*EXERCISE INSTRUCTIONS*: Copy exactly the lines from the line holding "953x441 pixels." through the end of the material, and no others; pictures stay out.

== Segment start ==

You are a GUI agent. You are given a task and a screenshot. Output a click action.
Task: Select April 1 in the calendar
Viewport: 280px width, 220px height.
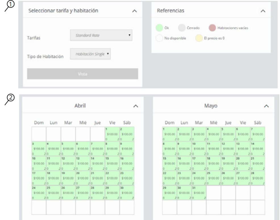pos(112,134)
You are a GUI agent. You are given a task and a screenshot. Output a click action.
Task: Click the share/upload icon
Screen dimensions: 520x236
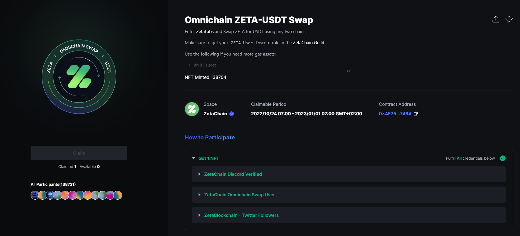496,19
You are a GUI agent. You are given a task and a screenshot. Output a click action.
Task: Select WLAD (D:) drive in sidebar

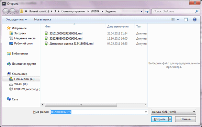point(21,84)
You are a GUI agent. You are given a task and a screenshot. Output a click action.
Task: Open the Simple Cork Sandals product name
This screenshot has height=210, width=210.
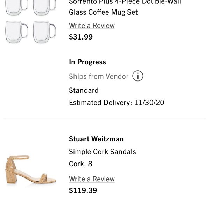pyautogui.click(x=103, y=152)
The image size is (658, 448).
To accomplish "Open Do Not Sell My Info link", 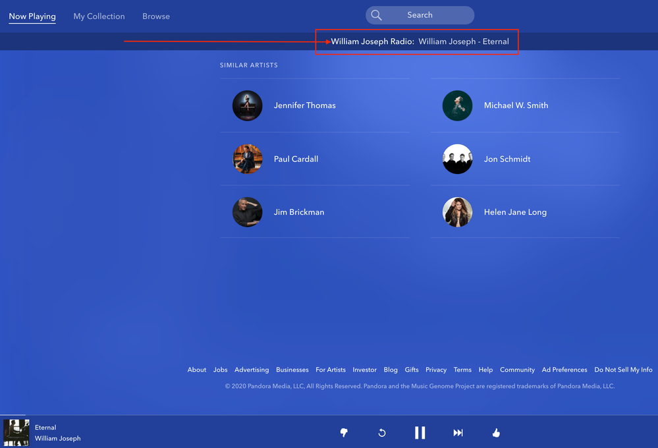I will [x=623, y=370].
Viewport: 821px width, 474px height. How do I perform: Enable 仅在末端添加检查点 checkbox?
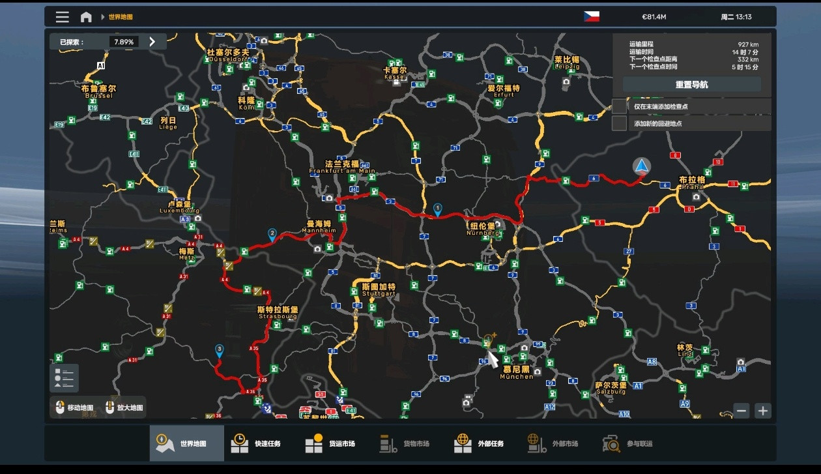[619, 106]
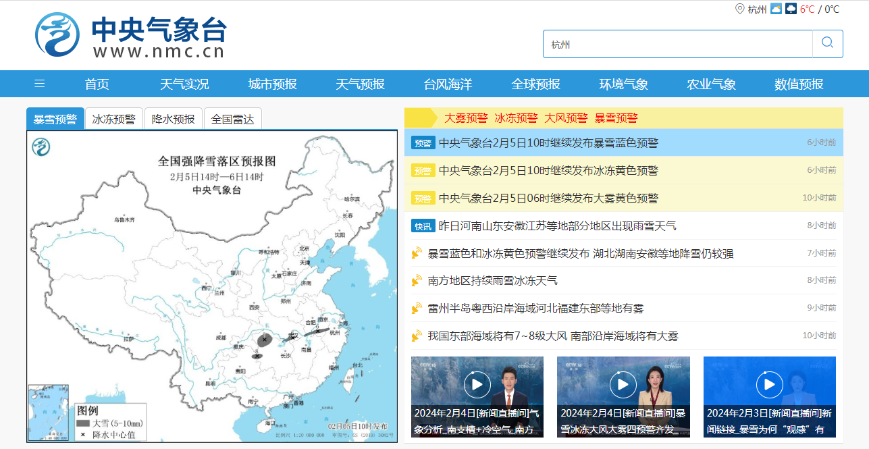Viewport: 869px width, 449px height.
Task: Click the blue 预警 badge for 暴雪蓝色预警
Action: [x=423, y=143]
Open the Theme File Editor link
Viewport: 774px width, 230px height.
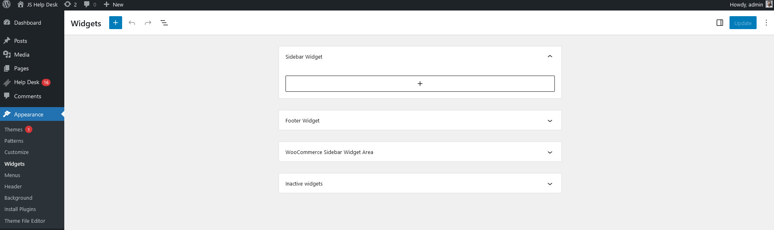coord(25,221)
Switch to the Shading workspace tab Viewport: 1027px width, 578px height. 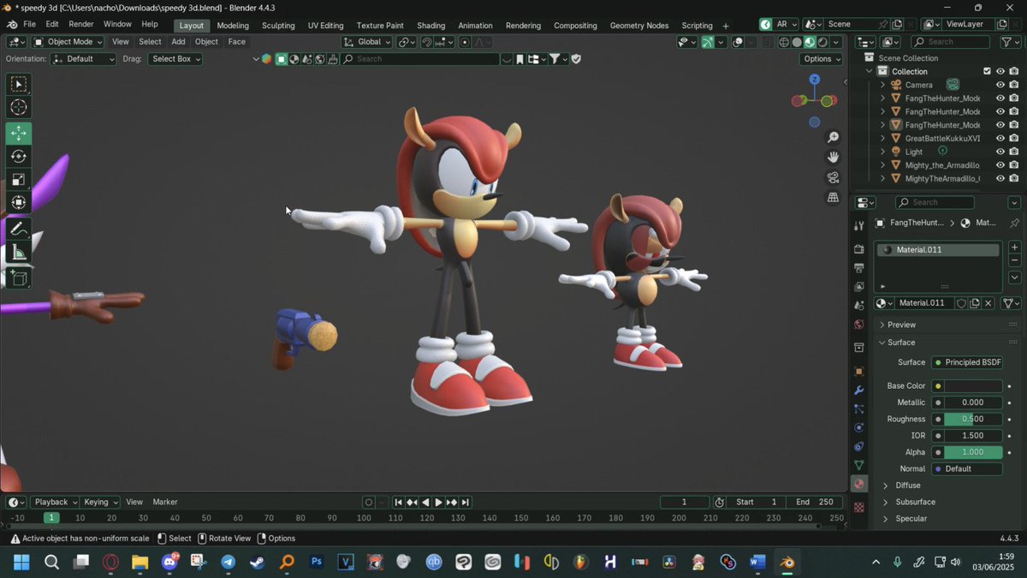pyautogui.click(x=431, y=26)
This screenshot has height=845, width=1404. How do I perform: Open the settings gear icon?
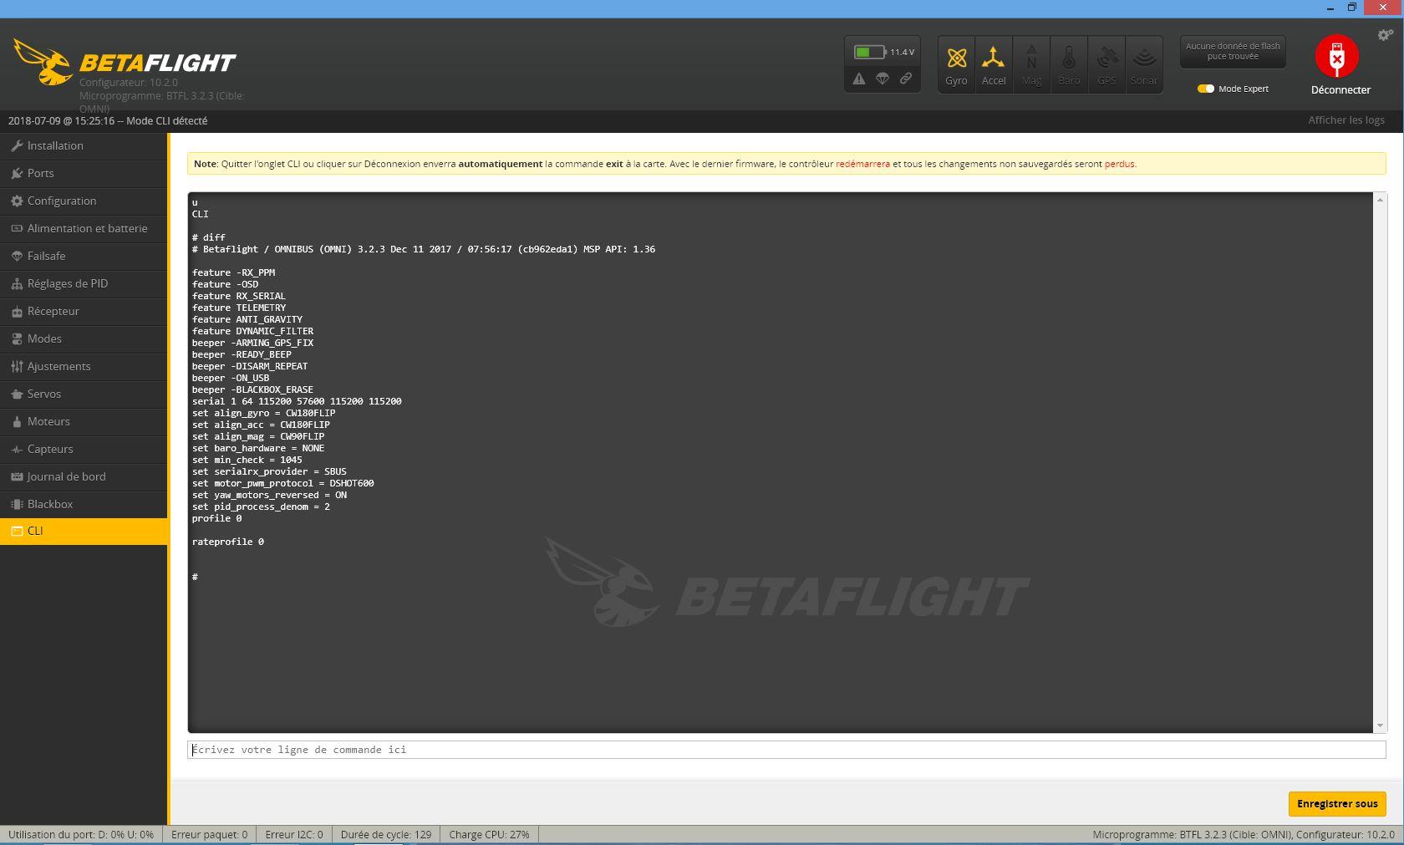(1385, 35)
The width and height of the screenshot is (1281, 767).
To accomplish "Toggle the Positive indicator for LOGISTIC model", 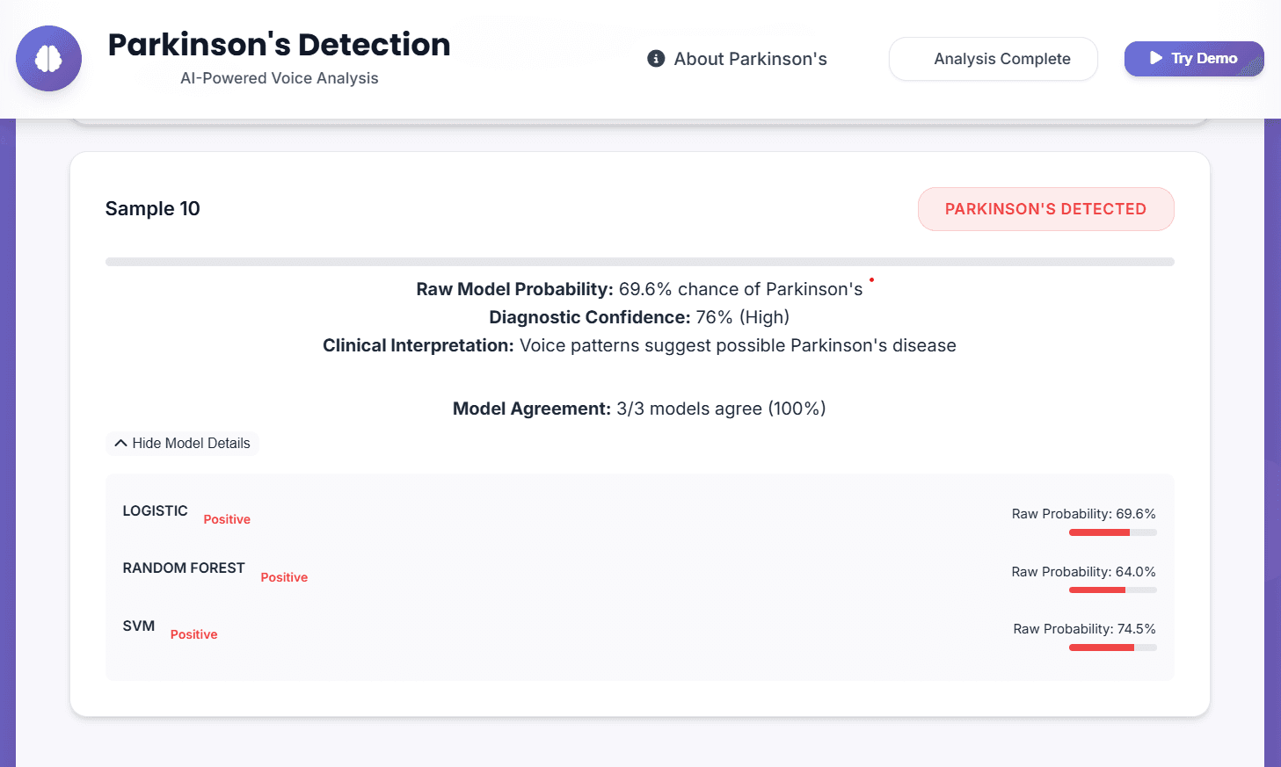I will (226, 519).
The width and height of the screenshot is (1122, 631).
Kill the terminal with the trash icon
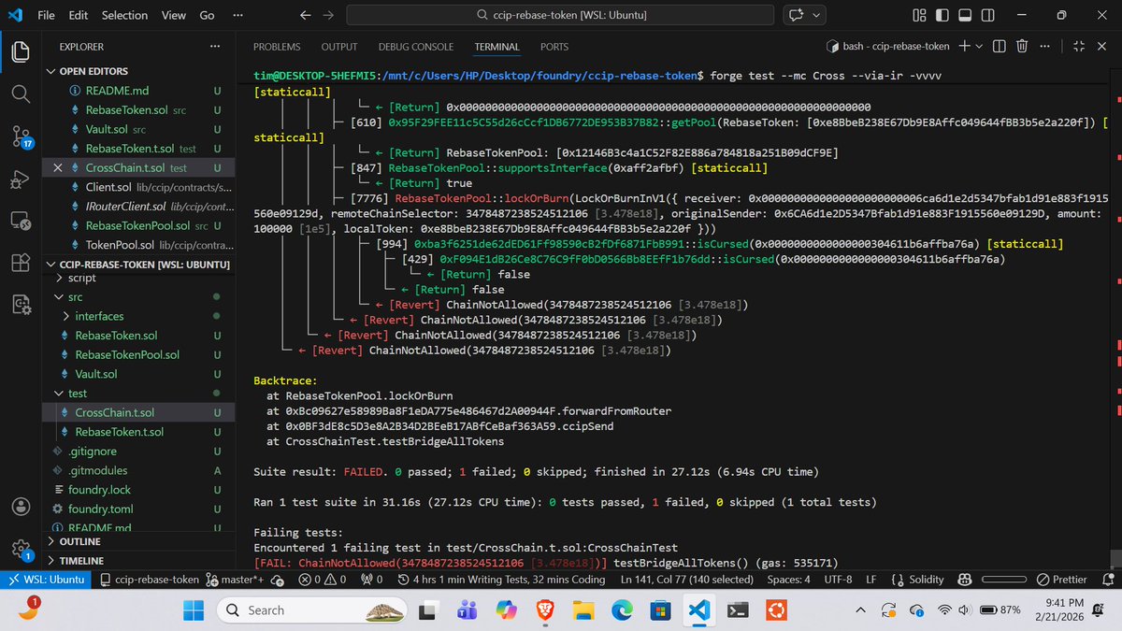coord(1022,46)
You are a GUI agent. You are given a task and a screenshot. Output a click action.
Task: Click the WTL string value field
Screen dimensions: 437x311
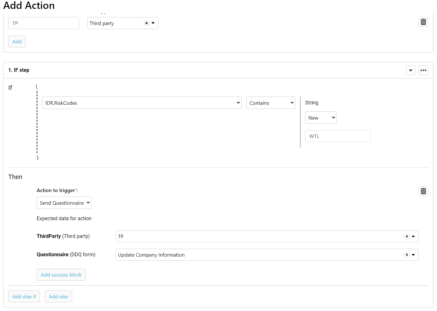[337, 136]
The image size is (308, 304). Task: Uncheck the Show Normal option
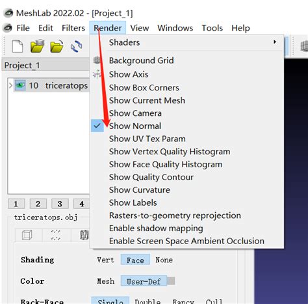pos(135,126)
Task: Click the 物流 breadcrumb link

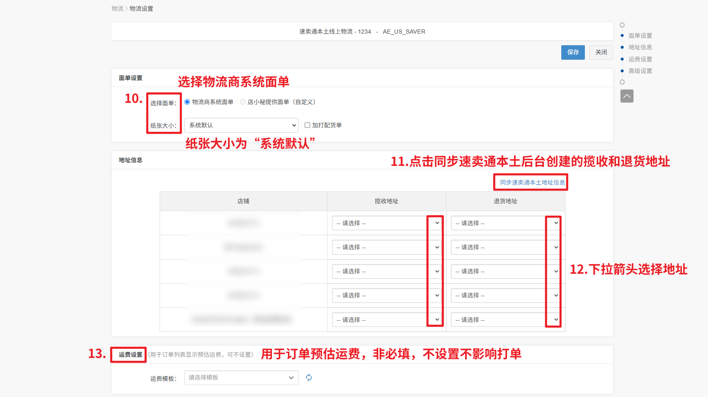Action: 117,9
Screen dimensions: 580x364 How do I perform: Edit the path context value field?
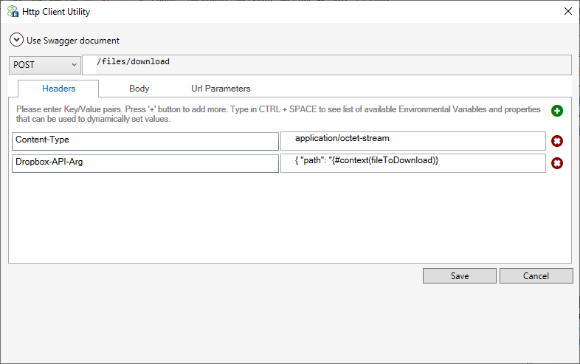[x=413, y=163]
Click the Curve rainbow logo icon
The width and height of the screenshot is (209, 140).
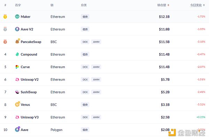click(x=17, y=67)
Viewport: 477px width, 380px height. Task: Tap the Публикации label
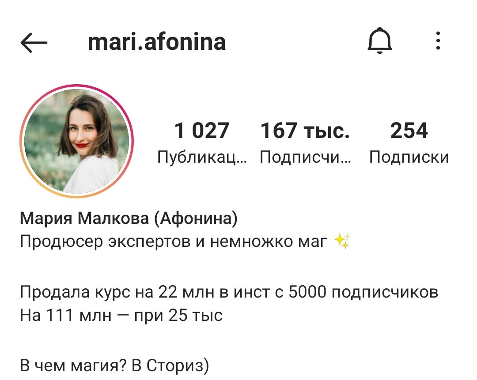point(202,157)
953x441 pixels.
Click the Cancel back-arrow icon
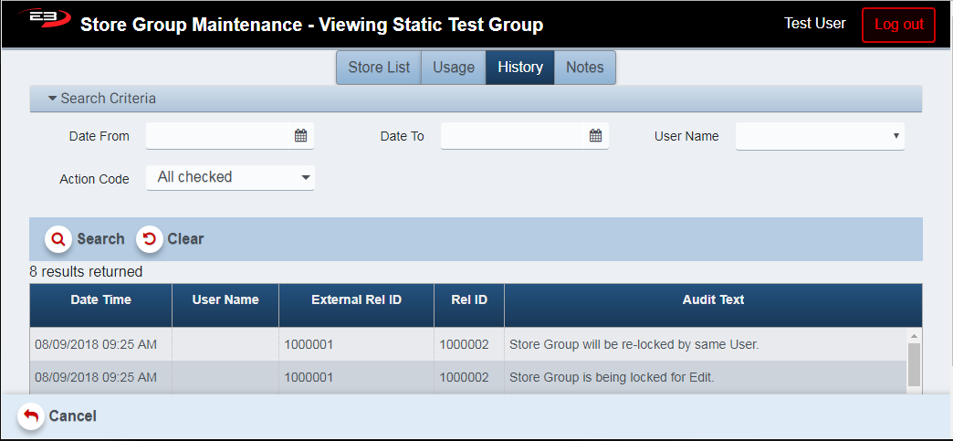tap(31, 416)
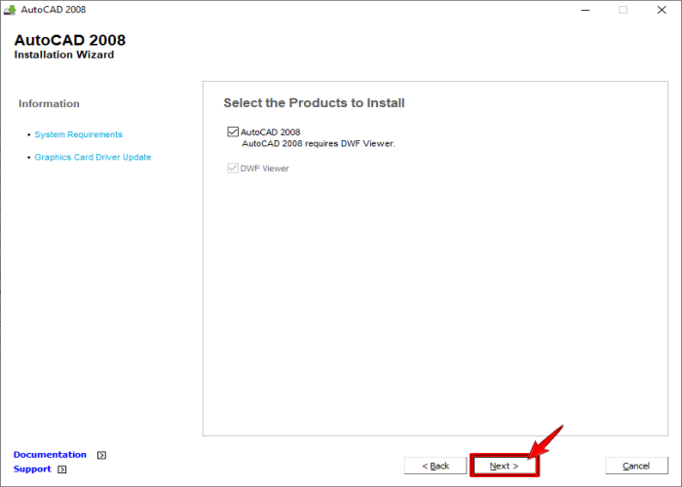Click the Installation Wizard subtitle text
The height and width of the screenshot is (487, 682).
click(63, 56)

== Segment end ==

*SOLUTION TO THE PROBLEM*:
953x441 pixels.
Click the Cancel back-arrow icon
tap(31, 416)
Click the Installation Wizard subtitle text
The height and width of the screenshot is (487, 682).
click(63, 56)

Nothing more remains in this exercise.